Jon Else, the head of the documentary program at the UC Berkeley School of Journalism, admitted that he knows “less than the average person about capital markets,” and that “Open Outcry” is not a primer to how markets operate, but rather a peek into the experience of capitalism. Because unless you look very closely and very carefully, capitalism can look like chaos.
With hundreds of people wearing colored jacket smocks crammed in a space about the size of a tennis court, each gesticulating wildly and screaming out numbers, the futures pits appear to be a lawless melee. But there is a system, and Else’s camera seems to be working on the assumption that if you look at something long enough, eventually you’ll figure out what’s going on.
Capital markets would not be too difficult to understand if futures trading were limited to hamburger beef, and such things a person could physically touch. The trouble comes in trading intangibles like interest rates, or rates of interest rate change differentials.
“When they get into things like trading options on futures on Eurodollars, which are in fact interest rates on currency held outside the United States, I have to check out,” said Else. “That’s not a hamburger to me. That goes somewhere into a world that’s way, way beyond hamburgers.”
The 50-minute film is made up of 10 long camera shots (actually, 11 shots if you look for the hidden edit), each between 10 and 15 minutes long. Considering the average sustained camera shot in a typical TV sitcom is roughly three seconds, these marathon shots panning the active pits are both a meditation on money and a nearly scientific observation of group activity.

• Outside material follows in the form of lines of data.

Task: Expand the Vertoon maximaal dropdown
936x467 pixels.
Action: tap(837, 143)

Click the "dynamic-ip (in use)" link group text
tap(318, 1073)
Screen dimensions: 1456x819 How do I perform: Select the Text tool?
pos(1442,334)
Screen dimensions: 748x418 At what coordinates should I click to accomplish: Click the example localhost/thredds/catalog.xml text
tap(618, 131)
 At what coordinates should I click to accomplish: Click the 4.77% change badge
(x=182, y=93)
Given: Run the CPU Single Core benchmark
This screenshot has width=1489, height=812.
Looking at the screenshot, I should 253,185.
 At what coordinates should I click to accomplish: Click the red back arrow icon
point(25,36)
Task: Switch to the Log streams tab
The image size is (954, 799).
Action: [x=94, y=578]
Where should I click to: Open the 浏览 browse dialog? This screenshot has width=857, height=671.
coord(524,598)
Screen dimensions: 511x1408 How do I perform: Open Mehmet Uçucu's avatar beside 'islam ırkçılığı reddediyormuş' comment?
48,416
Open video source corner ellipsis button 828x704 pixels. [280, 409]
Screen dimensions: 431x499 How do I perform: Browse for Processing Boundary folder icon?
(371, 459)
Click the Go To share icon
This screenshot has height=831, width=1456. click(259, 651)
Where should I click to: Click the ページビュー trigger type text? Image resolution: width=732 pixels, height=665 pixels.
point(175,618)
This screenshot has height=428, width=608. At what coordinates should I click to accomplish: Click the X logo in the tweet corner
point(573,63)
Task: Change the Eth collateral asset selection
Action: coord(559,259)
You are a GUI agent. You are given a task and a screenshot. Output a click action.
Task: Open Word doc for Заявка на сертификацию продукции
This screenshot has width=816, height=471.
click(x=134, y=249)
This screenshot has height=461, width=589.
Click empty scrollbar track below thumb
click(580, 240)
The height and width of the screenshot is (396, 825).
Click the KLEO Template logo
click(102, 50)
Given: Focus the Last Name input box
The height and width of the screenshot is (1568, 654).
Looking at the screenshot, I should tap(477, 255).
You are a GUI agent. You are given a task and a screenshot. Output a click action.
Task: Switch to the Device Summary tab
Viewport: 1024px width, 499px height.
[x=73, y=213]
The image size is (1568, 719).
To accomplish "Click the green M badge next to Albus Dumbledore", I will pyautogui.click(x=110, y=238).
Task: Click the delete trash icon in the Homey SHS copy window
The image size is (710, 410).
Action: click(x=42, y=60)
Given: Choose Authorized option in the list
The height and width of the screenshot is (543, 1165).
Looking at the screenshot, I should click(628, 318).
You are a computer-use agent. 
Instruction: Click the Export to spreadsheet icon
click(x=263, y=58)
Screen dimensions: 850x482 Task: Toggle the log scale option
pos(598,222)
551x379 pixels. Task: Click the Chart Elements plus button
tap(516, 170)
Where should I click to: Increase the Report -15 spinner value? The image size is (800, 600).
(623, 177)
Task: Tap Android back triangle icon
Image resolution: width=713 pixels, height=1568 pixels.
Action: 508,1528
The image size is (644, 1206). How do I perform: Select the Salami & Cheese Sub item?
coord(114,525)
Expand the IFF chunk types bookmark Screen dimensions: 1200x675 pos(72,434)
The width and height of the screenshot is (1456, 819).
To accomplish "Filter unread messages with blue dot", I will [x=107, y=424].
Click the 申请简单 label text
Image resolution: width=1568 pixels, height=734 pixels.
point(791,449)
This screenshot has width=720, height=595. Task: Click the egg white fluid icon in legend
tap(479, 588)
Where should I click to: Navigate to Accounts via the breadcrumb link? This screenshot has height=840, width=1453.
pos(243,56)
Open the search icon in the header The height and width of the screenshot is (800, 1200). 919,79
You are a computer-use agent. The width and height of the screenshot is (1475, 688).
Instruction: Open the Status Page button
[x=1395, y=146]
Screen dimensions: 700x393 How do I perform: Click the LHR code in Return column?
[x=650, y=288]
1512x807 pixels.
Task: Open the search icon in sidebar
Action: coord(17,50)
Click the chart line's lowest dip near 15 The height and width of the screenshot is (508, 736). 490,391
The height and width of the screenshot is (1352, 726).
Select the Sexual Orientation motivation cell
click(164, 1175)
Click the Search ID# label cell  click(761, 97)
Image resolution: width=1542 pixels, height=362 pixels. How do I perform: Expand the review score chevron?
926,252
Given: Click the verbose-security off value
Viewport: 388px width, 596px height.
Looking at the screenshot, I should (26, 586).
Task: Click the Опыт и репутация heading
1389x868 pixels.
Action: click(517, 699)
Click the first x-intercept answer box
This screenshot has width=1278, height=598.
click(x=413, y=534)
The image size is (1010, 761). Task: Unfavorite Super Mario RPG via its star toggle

“All of the skills that those traders use are cave man skills,” said Else. “Who can do lightening-fast calculations in their head? Who has a loud voice? Who is tall? Who has sharp elbows? Who has physical strength and agility? Who has the ability to stand on their feet without taking a leek for six hours at a time? There are not a lot of places in life to test all those evolutionary skills every day. I think that’s part of the attraction.”
The apparent irony is the way the film shows us the traders on the floor going through physically grueling all-day combat for split-second trades on items that only exist in theory. Of course part of the attraction is the enormous amount of money that can potentially be made on the floor, but in the heat of the trading frenzy we can see how money can slip loose from the idea of credit for goods and services to become a factor manipulated by the trading process.
“Actually, I went in kind of cynical,” said Else about how he first approached the Chicago Mercantile Exchange as a documentary subject. “I went in with a vague sense that the capital markets in general and the stock markets were somehow tainted with evil, that somehow their only reason for being was for rich people to get richer. With that particular market, I came away with the impression that that was distinctly not true.”
Although the documentary does not explain for the layperson how trading works it does raise the cultural question of what is the nature of money as a social and political force. Through voice-over we hear traders postulating that money is fascistic in that it adamantly seeks its own stability. Or, that money is essentially democratic, and handling it in these markets is not dependent on race or creed or background.
“I sort of looked for a way to poke a hole in that argument, in my own mind,” said Else. “But looking at the floor, there, I couldn’t. Money really is, for better or worse, blind. Money is always looking for the highest return, like a very aggressive piece of DNA.”
By the end, the idea money has lifted itself off of dead presidents and become like a biological force of nature. The control of markets, or when markets go out of control, assumes the tricky ethical dilemma of Dr. Frankenstein.